Phylogenetic analysis has shown that three of the five filoviruses found in northern Vietnam belong to the genus Dianlovirus and one of them is very close to the Měnglà virus. However, two samples formed a separate clade in an intermediate position between the genera Dianlovirus and Orthomarburgvirus. We sequenced only a short fragment of the RdRp gene (309 bp), which does not allow us to use the PASC tool [29] to identify the known filovirus species or genus. For a reliable classification of the detected filoviruses, it is necessary to obtain a whole genome sequence. Thus, together with the results obtained in China, our data show that a genetically diverse group of filoviruses circulates in Southeast Asia, represented by several species, possibly belonging to different genera. This assumption is supported in the work of Zhang et al. [30]. Using the ELISA, Western blotting, and neutralization assays, the authors found serological markers of different filovirus species in China.

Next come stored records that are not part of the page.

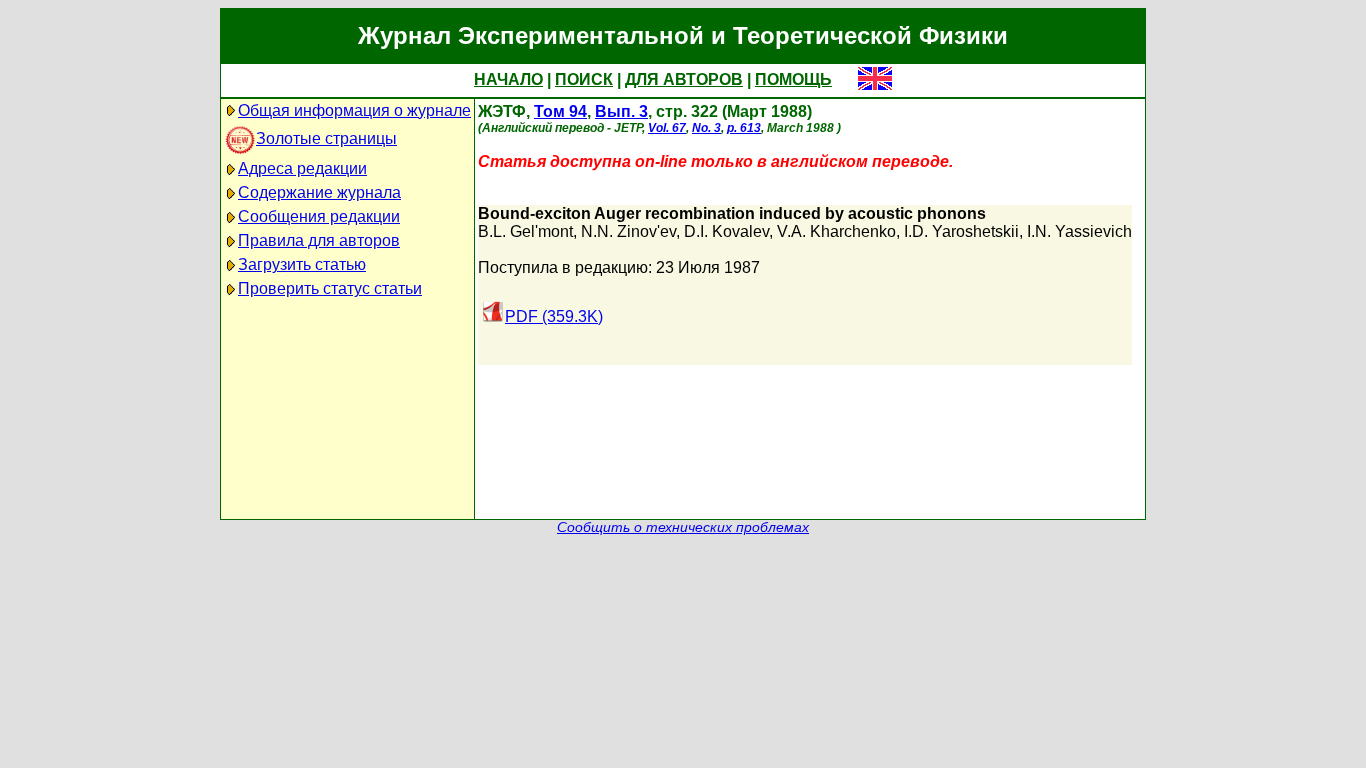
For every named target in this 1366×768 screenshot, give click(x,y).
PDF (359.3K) (554, 316)
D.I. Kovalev (726, 231)
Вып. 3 (621, 111)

Our data about the seroprevalence of antibodies to filoviruses in bats in Vietnam showed that the populations of cave-dwelling fruit bats in the Northern Province had been exposed to filoviruses; approximately 9–13% of Rousettus sp. and E. spelaea had specific antibodies. In the southern province of Vietnam, we caught only C. sphinx fruit bats and 10% of them were seropositive to filoviruses. There were no caves in Dong Thap Province, and as a result, there were no cave-dwelling bats (Rousettus and Eonycteris); therefore, we assume that a filovirus in this province formed a separate focus that consists of forest-dwelling bats (Cynopterus) only.

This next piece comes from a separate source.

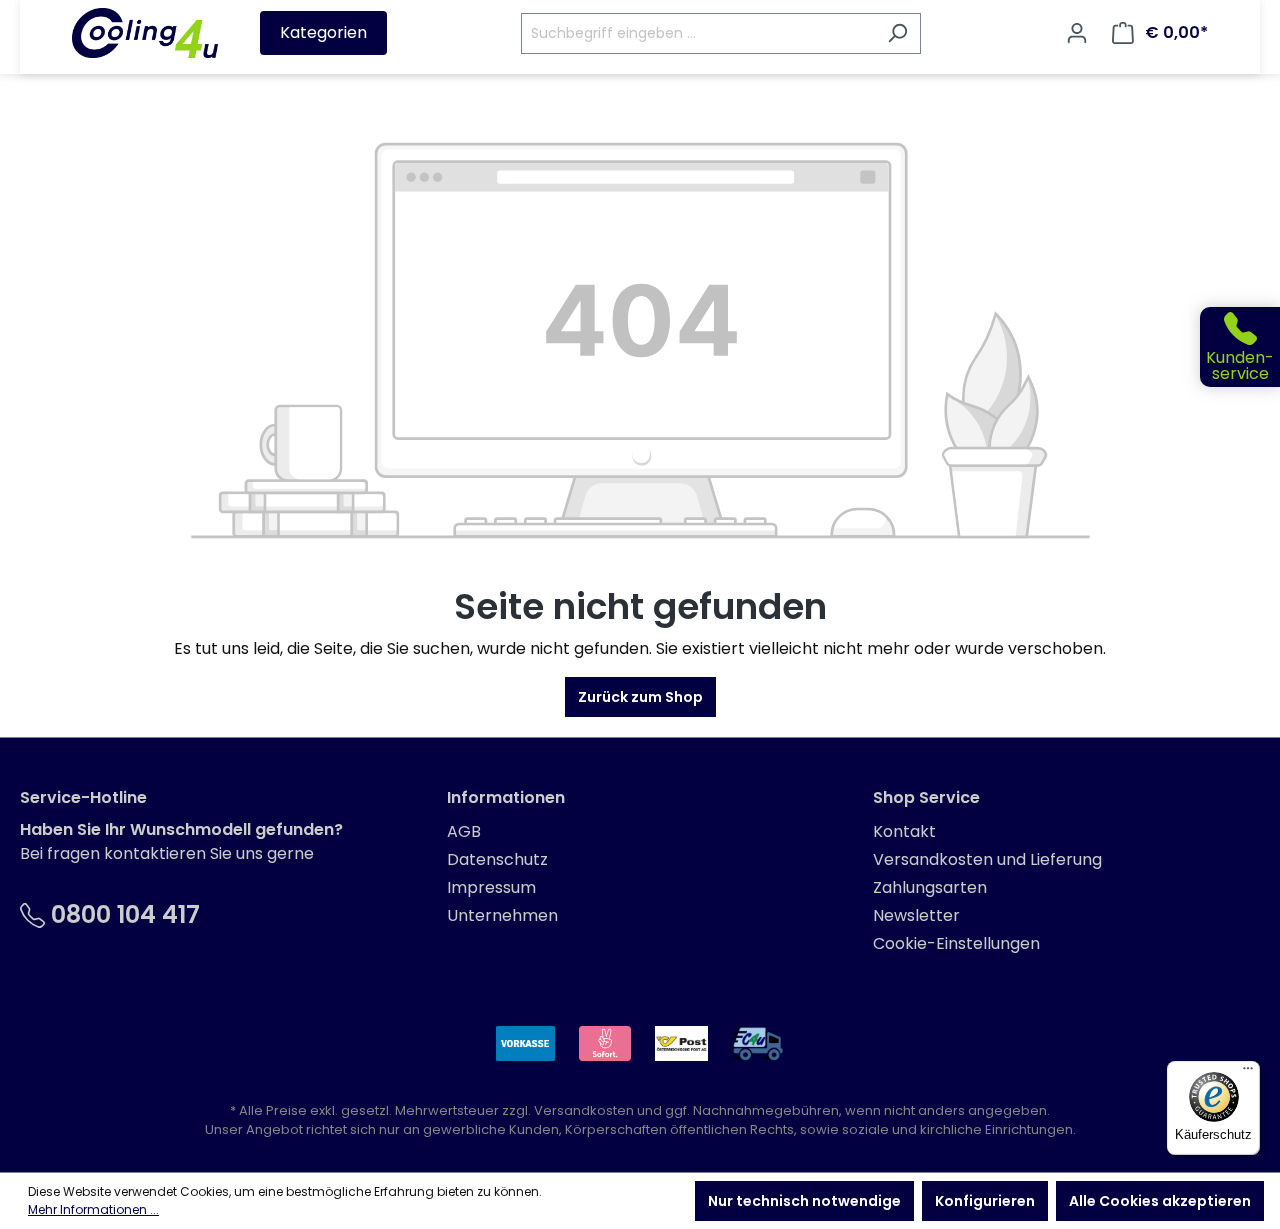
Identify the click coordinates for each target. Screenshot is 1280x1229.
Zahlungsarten (930, 887)
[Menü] (1248, 1073)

Serological confirmation of bat’s contact with filoviruses was also obtained in China, India, and Singapore. Especially in China, the proportion of seropositive bats reached 56% [4], and the percentage of positive R. leschenaultii was 61% [30]. In India, much more modest results were obtained, with 6% of E. spelaea and 13% of R. leschenaultii being seropositive to filovirus antigens. Serological screening of bat sera samples indicated circulation of several filoviruses [31]. Similar low values of seroprevalence were obtained in Singapore, at 9% of E. spelaea [32]. In all mentioned studies, different immunological methods for detecting antibodies and different antigens were used; therefore, these results cannot be directly compared. Our study of seropositivity also had a number of limitations, such as the use of a modified commercial assay and the absence of negative and positive control groups. Subsequent testing for antibodies to filovirus antigens in Western blotting, and in the virus neutralization test, is needed to confirm our initial findings.

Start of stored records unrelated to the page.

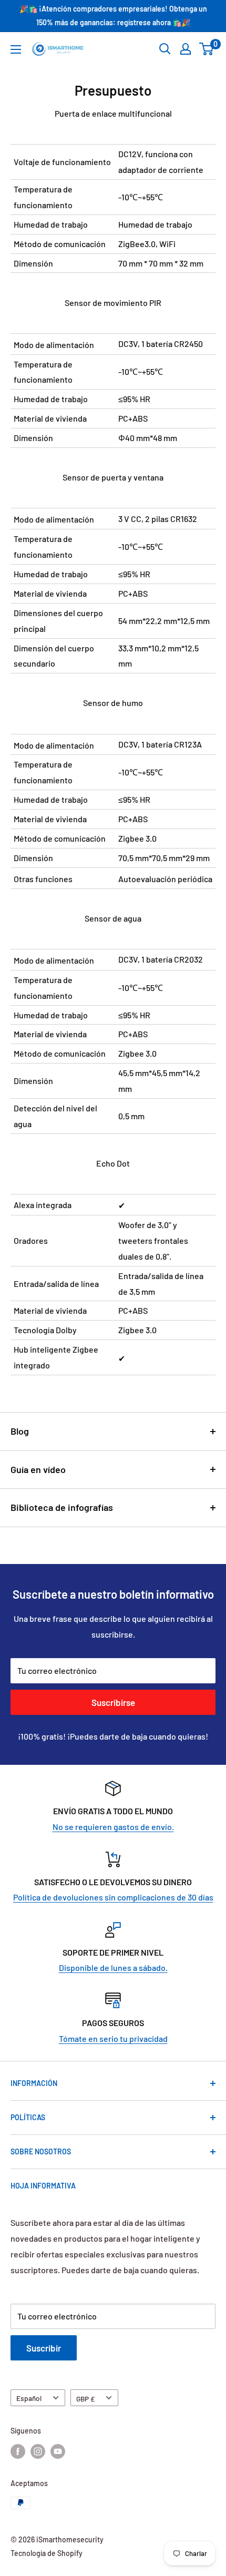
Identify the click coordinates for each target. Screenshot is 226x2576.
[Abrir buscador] (165, 49)
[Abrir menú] (16, 49)
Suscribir (43, 2348)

The pathogenicity of dianloviruses to humans is not yet known. However, there are data on the detection of antibodies in the blood of people who hunt bats in northeast India [31]. Thus, the detection of antibodies to filoviruses in people who hunt E. spelaea and R. leschenaultii bats provides evidence for prior exposure of bat hunters to filoviruses. However, cases of acute hemorrhagic fever with Marburg virus-like or Ebola virus-like symptoms have not yet been described in China, India, or northern Vietnam. Apparently, dianloviruses are nonpathogenic to humans or cause mild infection.

5. Conclusions

Our finding provides additional evidence that bat filoviruses described in China are more widely distributed than previously suspected. We also have proof that fruit bats of the genus Rousettus play a role in the circulation of filoviruses in Asia. Further studies of filoviruses in Asia are needed to prevent the possibility of new, emerging filovirus-related diseases.